WHAT THIS TASK INVOLVES:
If a line in the records below holds the string "agent", count it, and state only the final count.

==========

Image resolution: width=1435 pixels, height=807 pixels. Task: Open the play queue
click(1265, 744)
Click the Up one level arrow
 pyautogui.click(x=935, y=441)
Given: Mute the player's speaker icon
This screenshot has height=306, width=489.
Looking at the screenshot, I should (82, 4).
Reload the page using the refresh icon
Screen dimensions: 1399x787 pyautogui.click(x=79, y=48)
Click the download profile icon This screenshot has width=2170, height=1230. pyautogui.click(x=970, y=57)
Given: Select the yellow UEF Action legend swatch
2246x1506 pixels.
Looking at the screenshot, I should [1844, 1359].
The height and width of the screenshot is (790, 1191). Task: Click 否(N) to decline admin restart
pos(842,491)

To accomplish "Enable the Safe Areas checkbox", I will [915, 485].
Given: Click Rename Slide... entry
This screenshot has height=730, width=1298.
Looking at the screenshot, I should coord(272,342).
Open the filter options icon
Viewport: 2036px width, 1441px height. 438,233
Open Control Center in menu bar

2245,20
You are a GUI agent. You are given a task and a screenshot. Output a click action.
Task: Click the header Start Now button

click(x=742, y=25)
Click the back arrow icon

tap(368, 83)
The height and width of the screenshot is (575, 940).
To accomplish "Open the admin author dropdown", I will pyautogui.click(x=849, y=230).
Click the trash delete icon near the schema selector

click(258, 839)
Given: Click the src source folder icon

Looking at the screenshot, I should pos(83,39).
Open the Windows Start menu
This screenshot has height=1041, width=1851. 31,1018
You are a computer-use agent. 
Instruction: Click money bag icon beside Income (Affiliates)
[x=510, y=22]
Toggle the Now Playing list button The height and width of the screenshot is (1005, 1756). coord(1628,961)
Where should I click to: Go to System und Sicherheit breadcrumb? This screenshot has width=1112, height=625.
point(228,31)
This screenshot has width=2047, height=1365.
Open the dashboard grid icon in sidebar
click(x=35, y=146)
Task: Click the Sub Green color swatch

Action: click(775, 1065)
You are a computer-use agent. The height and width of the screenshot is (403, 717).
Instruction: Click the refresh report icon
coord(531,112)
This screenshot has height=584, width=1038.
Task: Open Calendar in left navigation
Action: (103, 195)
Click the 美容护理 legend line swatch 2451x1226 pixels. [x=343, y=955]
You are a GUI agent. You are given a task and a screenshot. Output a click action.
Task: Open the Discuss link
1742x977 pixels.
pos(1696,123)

==========

COMPLETED EXERCISE:
4